Kita ingin memperhatikan sejenak perbedaan antara pertanyaan Musa yang penuh
dengan kesopanan dan kelembutan dan jawaban Khidir yang tegas di mana ia
memberitahu Musa bahwa ilmunya tidak harus diketahui oleh Musa, sebagaimana
ilmu Musa tidak diketahui oleh Khidir. Para ahli tafsir mengemukakan bahwa
Khidir berkata kepada Musa: “Ilmuku tidak akan engkau ketahui dan engkau tidak
akan mampu sabar untuk menanggung derita dalam memperoleh ilmu itu. Aspek-
aspek lahiriah yang engkau kuasai tidak dapat menjadi landasan dan ukuran untuk
menilai ilmuku. Barangklali engkau akan melihat dalam tindakan-tindakanku yang
tidak engkau pahami sebab- sebabnya. Oleh karena itu, wahai Musa, engkau tidak
akan mampu bersabar ketika ingin mendapatkan ilmuku.” Musa mendapatkan suatu
pernyataan yang tegas dari Khidir namun beliau kembali mengharapnya untuk
mengizinkannya menyertainya untuk belajar darinya. Musa berkata kepadanya bahwa
insya Allah ia akan mendapatinya sebagai orang yang sabar dan tidak akan
menentang sedikit pun. Perhatikanlah bagaimana Musa, seorang Nabi yang
berdialog dengan Allah SWT, merendah di hadapan hamba ini dan ia menegaskan
bahwa ia tidak akan menentang perintahnya. Hamba Allah SWT yang namanya tidak
disebutkan dalam Al-Qur’an menyatakan bahwa di sana terdapat syarat yang harus
dipenuhi Musa jika ia bersikeras ingin menyertainya dan belajar darinya. Musa
bertanya tentang syarat ini, lalu hamba yang saleh ini menentukan agar Musa
tidak bertanya sesuatu pun sehingga pada saatnya nanti ia akan mengetahuinya
atau hamba yang saleh itu akan memberitahunya. Musa sepakat atas syarat
tersebut dan kemudian mereka pun pergi. Perhatikanlah firman Allah SWT dalam
surah al- Kahfi: “Musa berkata kepadanya: ‘Bolehkah aku mengikutimu supaya kamu
mengajarkan kepadaku ilmu yang benar di antara ilmu-ilmu yang telah diajarkan
kepadamu ?’ Dia menjawab: ‘Sesungguhnya kamu sekali- kali tidak akan sanggup
sabar bersamaku. Dan bagaimana kamu dapat sabar atas sesuatu, yang kamu belum
mempunyai pengetahuan yang cukup tentang hal itu?’ Musa berkata: ‘Insya Allah
kamu akan mendapati aku sebagai orang yang sabar, dan aku tidak akan
menentangmu dalam sesuatu urusan pun.’ Dia berkata: ‘Jika kamu mengikutiku,
maka janganlah kamu menanyakan kepadaku tentang sesuatu pun, sampai aku sendiri
menerangkannya kepadamu.’” (QS. al-Kahfi: 66-70) Musa pergi bersama Khidir.

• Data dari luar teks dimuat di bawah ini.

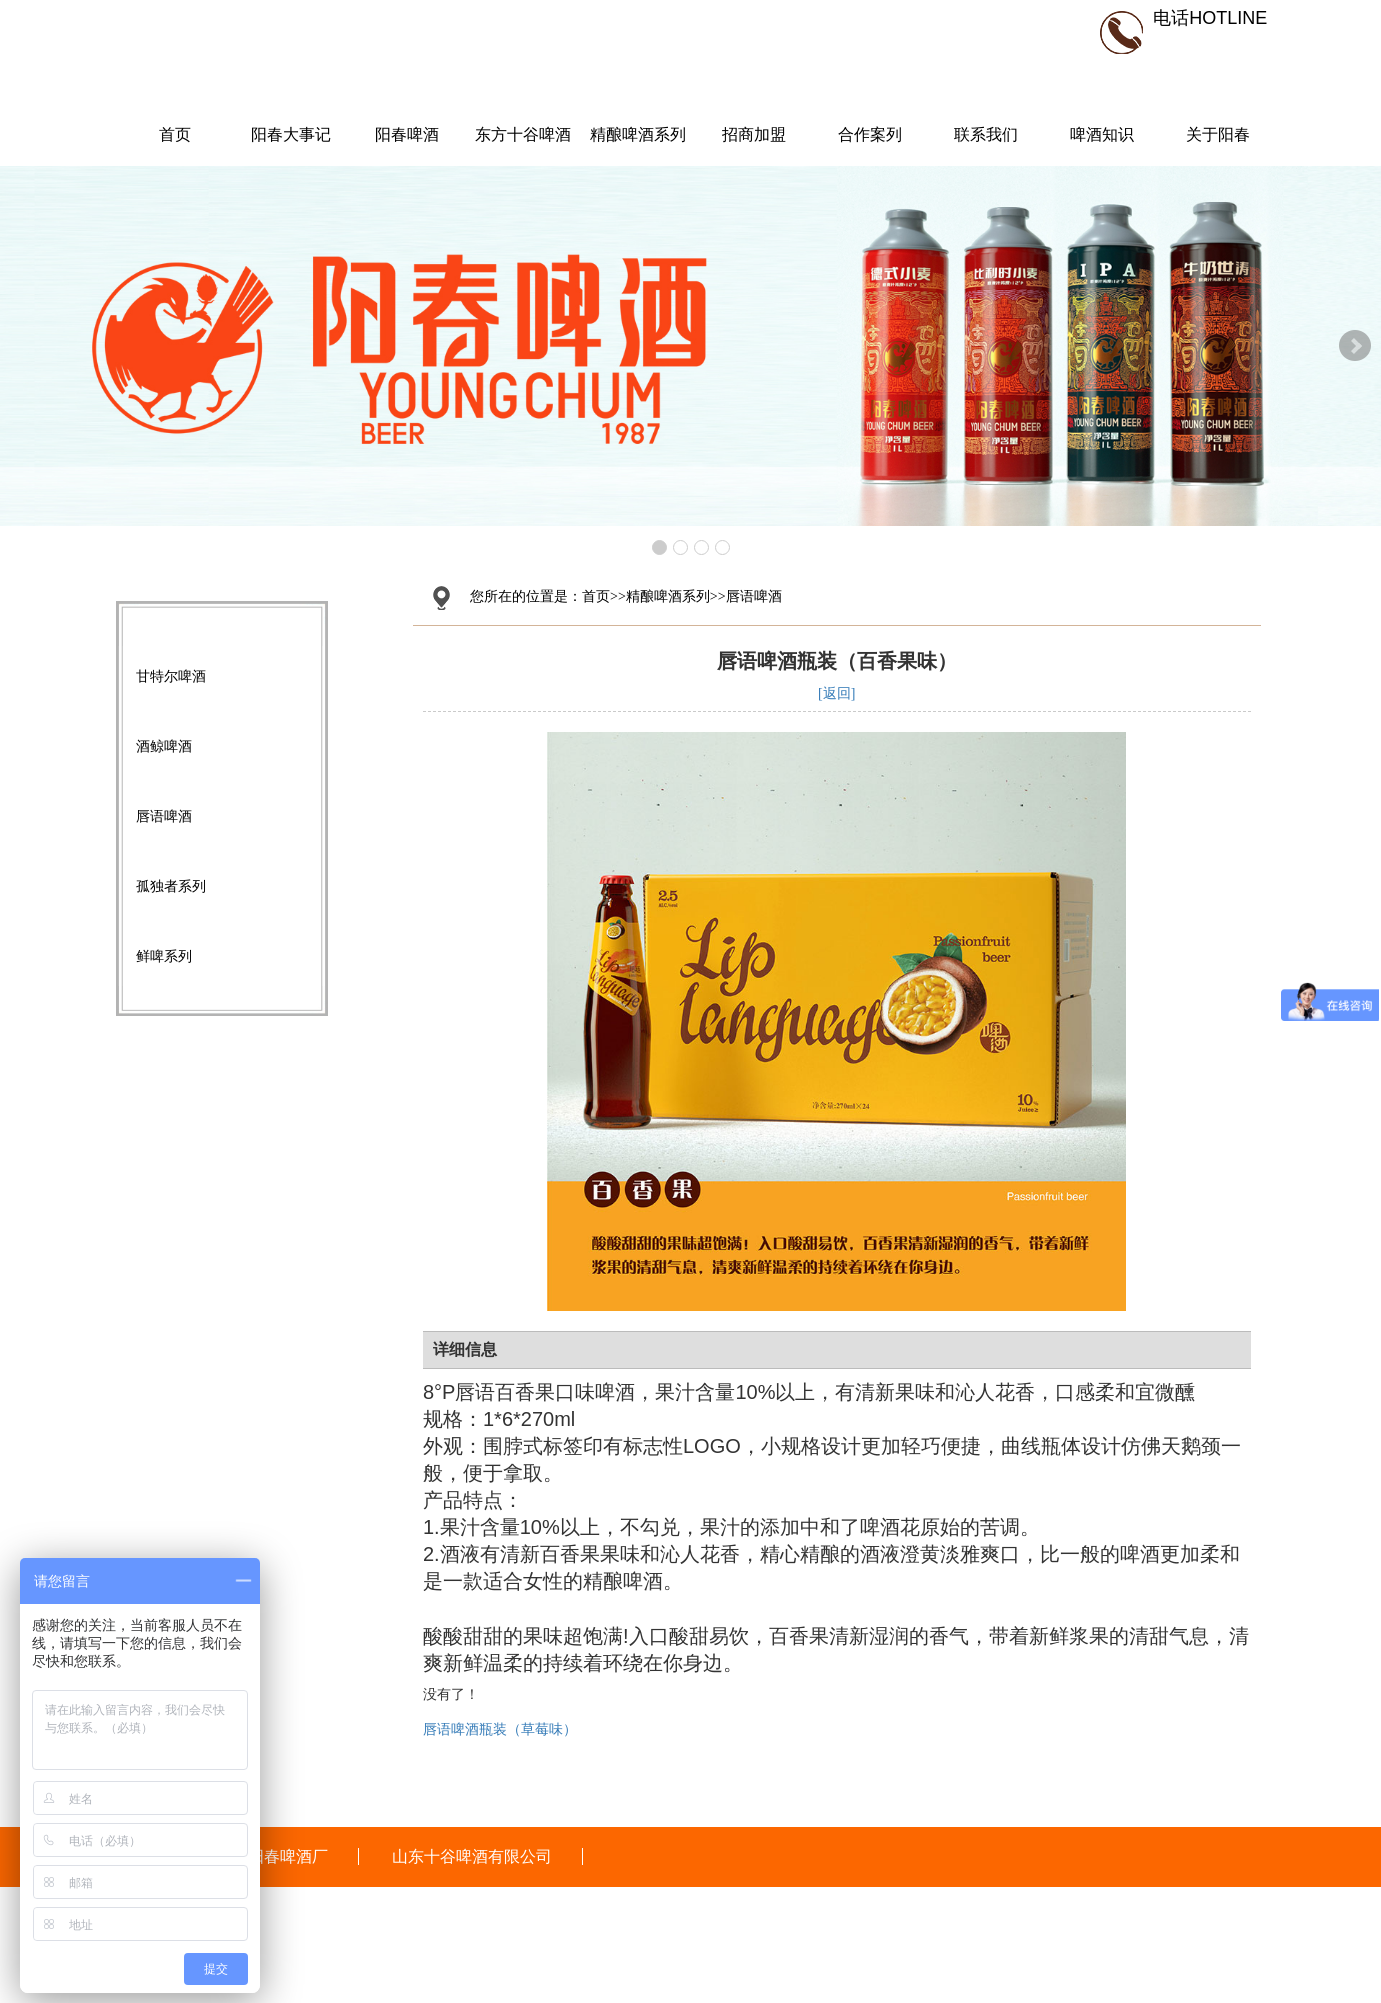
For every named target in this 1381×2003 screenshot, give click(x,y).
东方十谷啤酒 (523, 134)
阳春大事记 (291, 134)
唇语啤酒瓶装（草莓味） (500, 1729)
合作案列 (870, 134)
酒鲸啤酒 (164, 746)
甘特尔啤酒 (171, 676)
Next (1355, 346)
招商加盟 (754, 134)
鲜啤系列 (164, 956)
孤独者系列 (171, 886)
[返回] (836, 693)
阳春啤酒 (407, 134)
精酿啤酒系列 (638, 134)
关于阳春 (1218, 134)
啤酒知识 (1102, 134)
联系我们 (986, 134)
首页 (175, 134)
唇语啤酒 (164, 816)
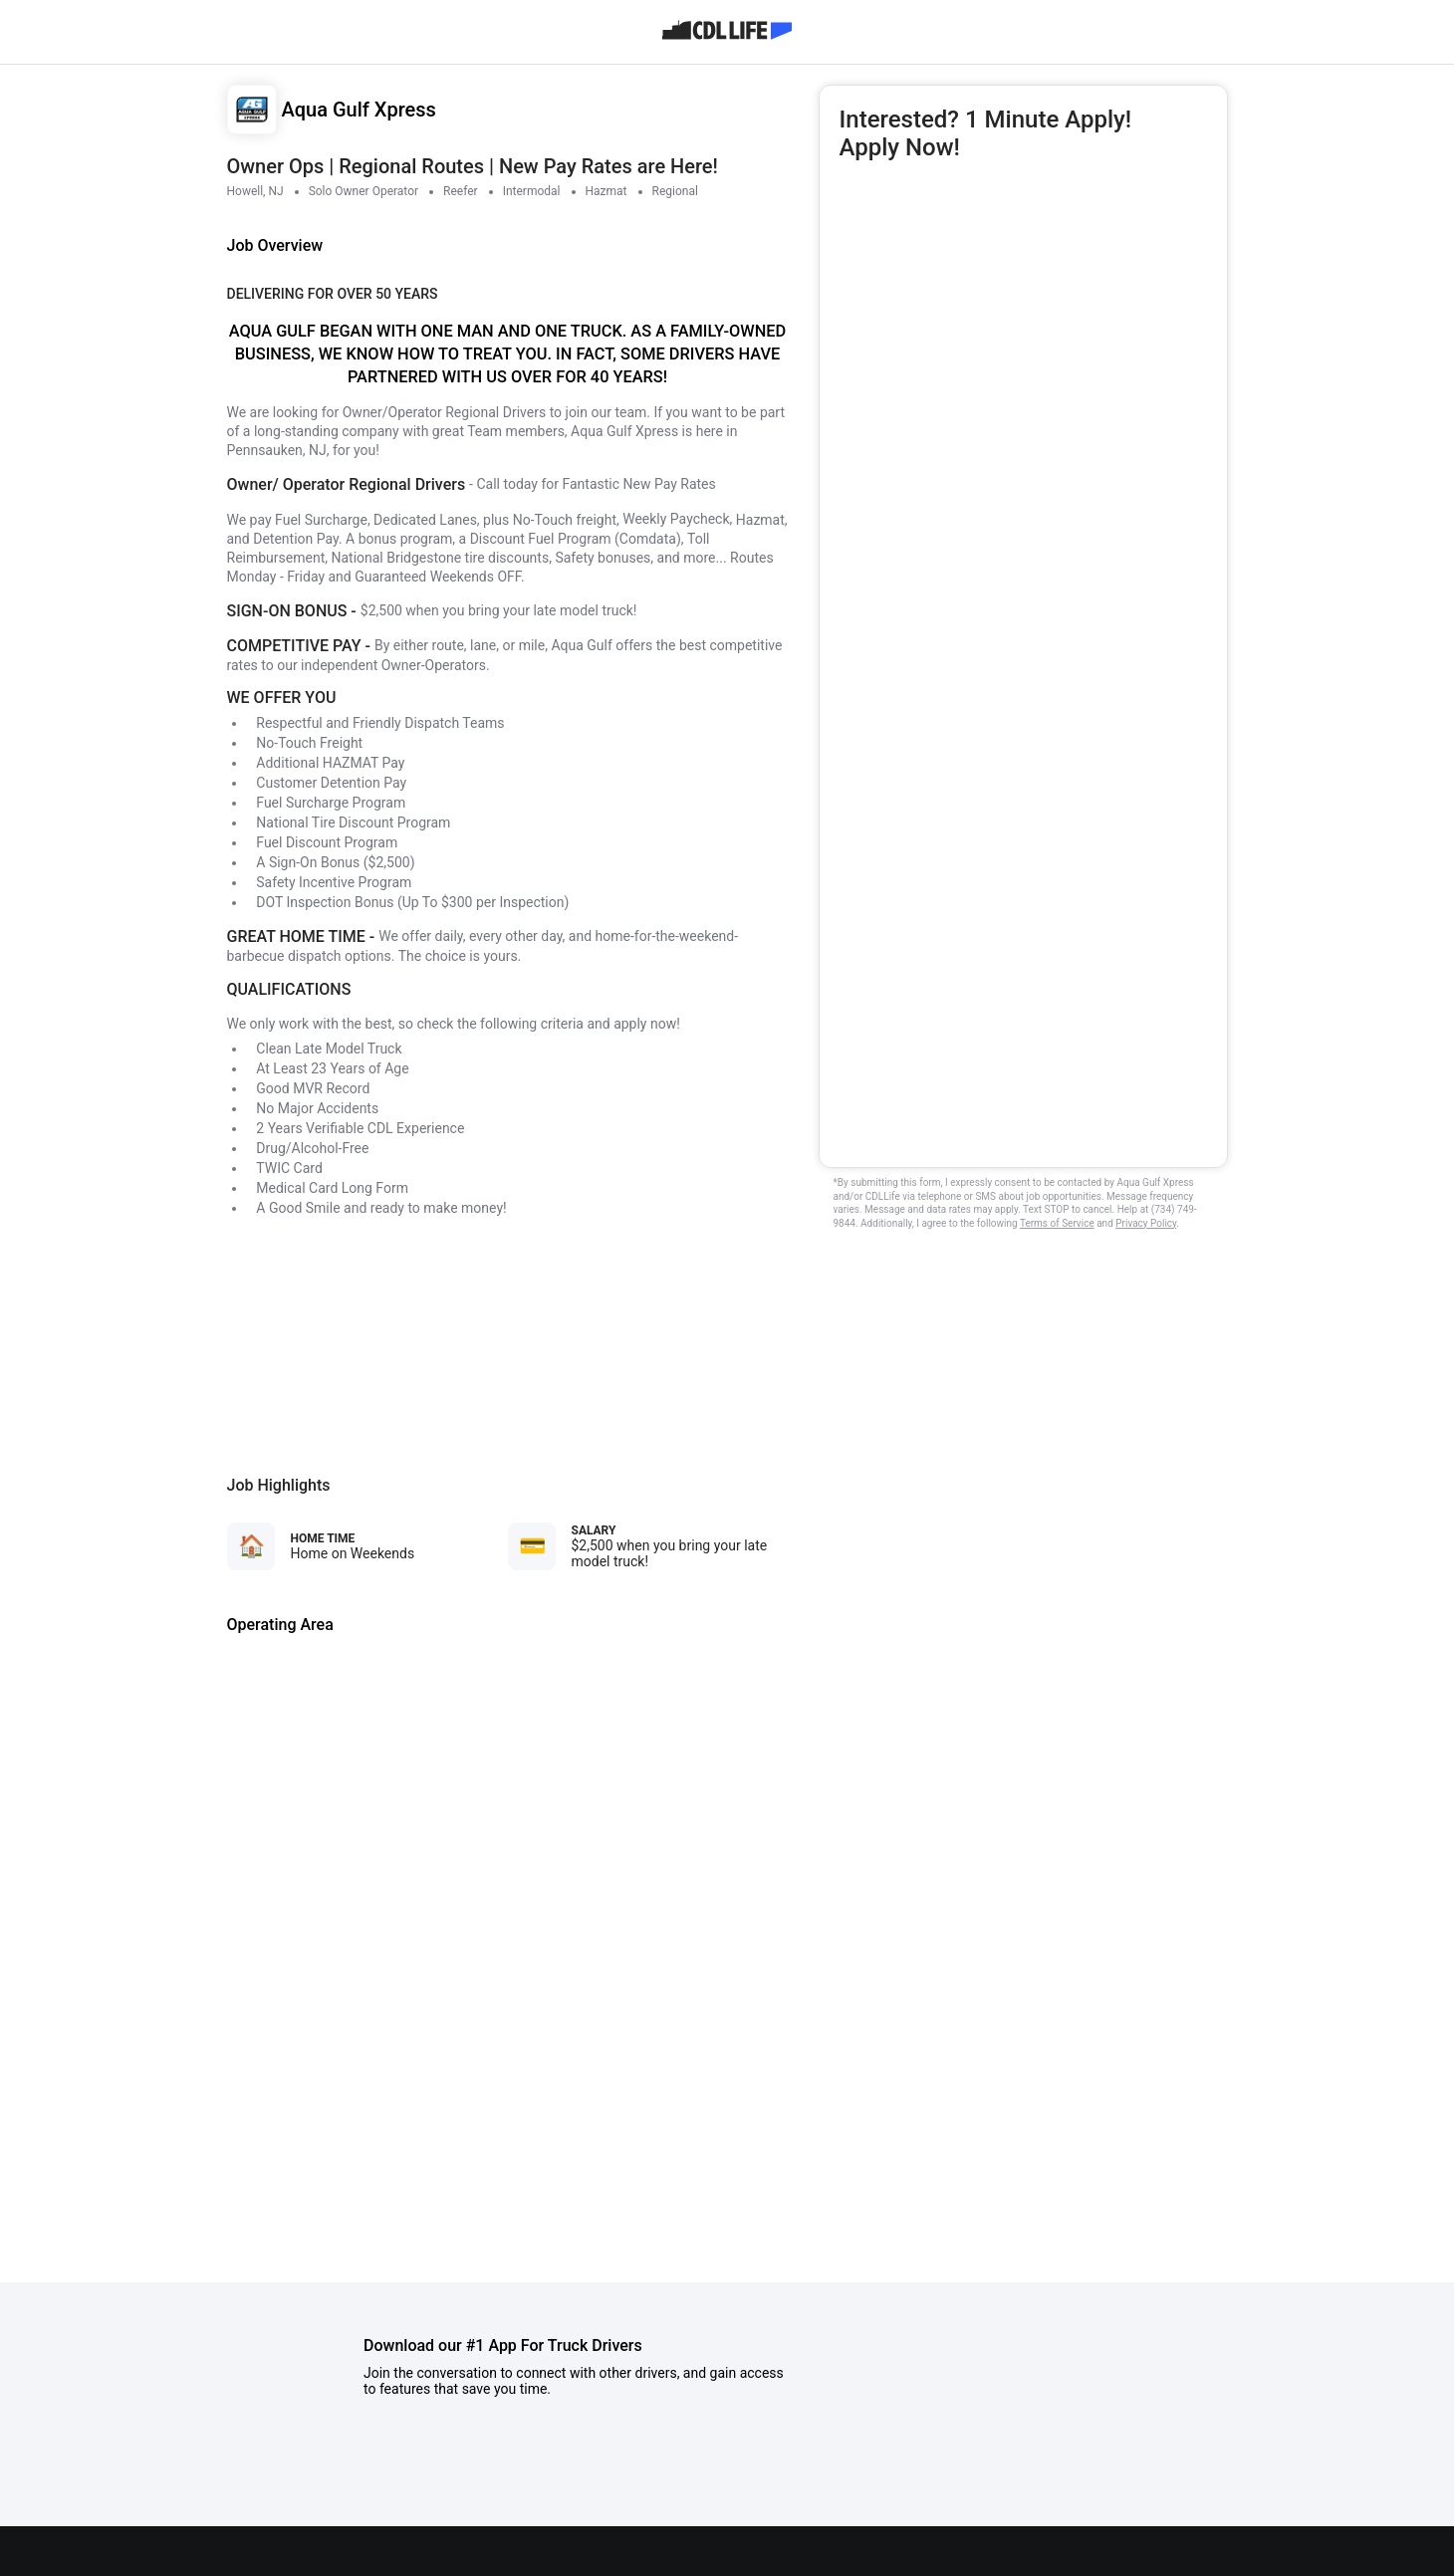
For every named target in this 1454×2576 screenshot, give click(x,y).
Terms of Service (1057, 1223)
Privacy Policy (1145, 1223)
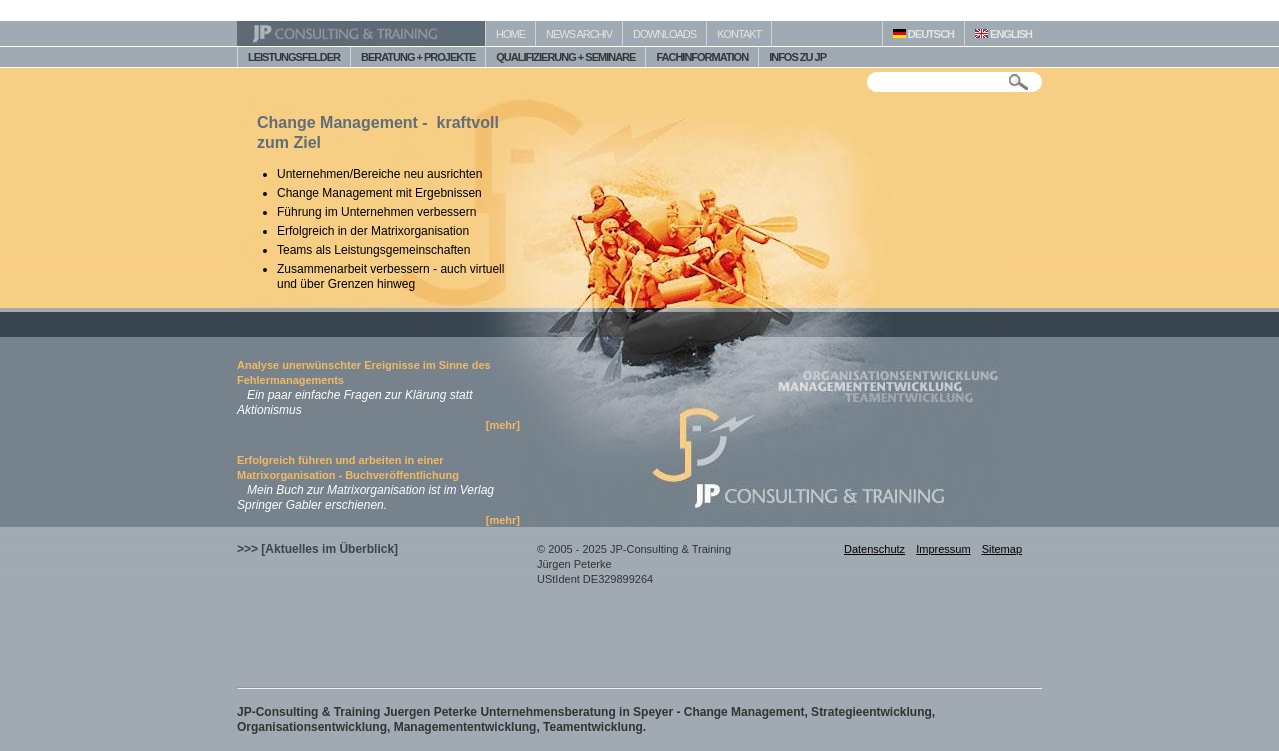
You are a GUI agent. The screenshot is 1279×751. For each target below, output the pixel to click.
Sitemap (1002, 549)
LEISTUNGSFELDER (294, 57)
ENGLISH (1003, 34)
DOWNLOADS (664, 34)
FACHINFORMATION (702, 57)
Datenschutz (874, 549)
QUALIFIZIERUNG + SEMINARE (565, 57)
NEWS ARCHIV (579, 34)
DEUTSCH (923, 34)
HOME (510, 34)
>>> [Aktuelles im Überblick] (317, 549)
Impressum (943, 549)
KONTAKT (739, 34)
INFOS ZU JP (797, 57)
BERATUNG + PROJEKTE (418, 57)
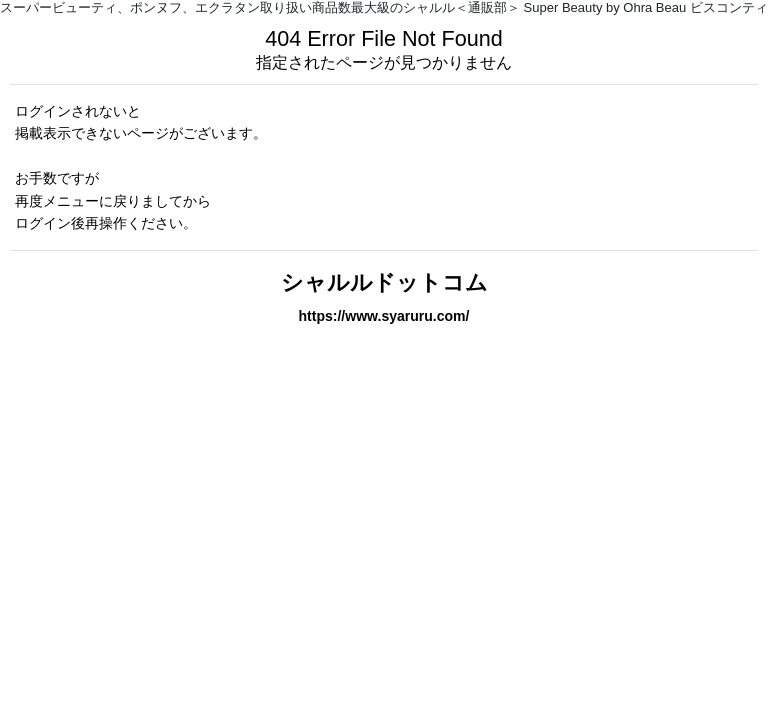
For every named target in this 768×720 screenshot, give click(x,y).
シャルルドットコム (384, 282)
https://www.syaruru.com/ (384, 316)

Mereka berjalan di tepi laut. Kemudian terdapat perahu yang berlayar lalu
mereka berbicara dengan orang- orang yang ada di sana agar mau mengangkut
mereka. Para pemilik perahu mengenal Khidir. Lalu mereka pun membawanya beserta
Musa, tanpa meminta upah sedikit pun kepadanya. Ini sebagai bentuk penghormatan
kepada Khidir. Namun Musa dibuat terkejut ketika perahu itu berlabuh dan
ditinggalkan oleh para pemiliknya, Khidir melobangi perahu itu. Ia mencabut
papan demi papan dari perahu itu, lalu ia melemparkannya ke laut sehingga
papan-papan itu dibawa ombak ke tempat yang jauh. Musa menyertai Khidir dan
melihat tindakannya dan kemudian ia berpikir. Musa berkata kepada dirinya
sendiri: “Apa yang aku lakukan di sini, mengapa aku berada di tempat ini dan
menemani laki-laki ini? Mengapa aku tidak tinggal bersama Bani Israil dan
membacakan Kitab Allah SWT sehingga mereka taat kepadaku? Sungguh Para pemilik
perahu ini telah mengangkut kami tanpa meminta upah. Mereka pun memuliakan kami
tetapi guruku justru merusak perahu itu dan melobanginya.” Tindakan Khidir di
mata Musa adalah tindakan yang tercela. Kemudian bangkitlah emosi Musa sebagai
bentuk kecemburuannya kepada kebenaran. Ia terdorong untuk bertanya kepada
gurunya dan ia lupa tentang syarat yang telah diajukannya, agar ia tidak
bertanya apa pun yang terjadi. Musa berkata: “Apakah engkau melobanginya agar
para penumpangnya tenggelam? Sungguh engkau telah melakukan sesuatu yang
tercela.” Mendengar pertanyaan lugas Musa, hamba Allah SWT itu menoleh
kepadanya dan menunjukkan bahwa usaha Musa untuk belajar darinya menjadi
sia-sia karena Musa tidak mampu lagi bersabar. Musa meminta maaf kepada Khidir
karena ia lupa dan mengharap kepadanya agar tidak menghukumnya. Kemudian mereka
berdua berjalan melewati suatu kebun yang dijadikan tempat bermain oleh anak-
anak kecil. Ketika anak-anak kecil itu sudah letih bermain, salah seorang
mereka tampak bersandar di suatu pohon dan rasa kantuk telah menguasainya.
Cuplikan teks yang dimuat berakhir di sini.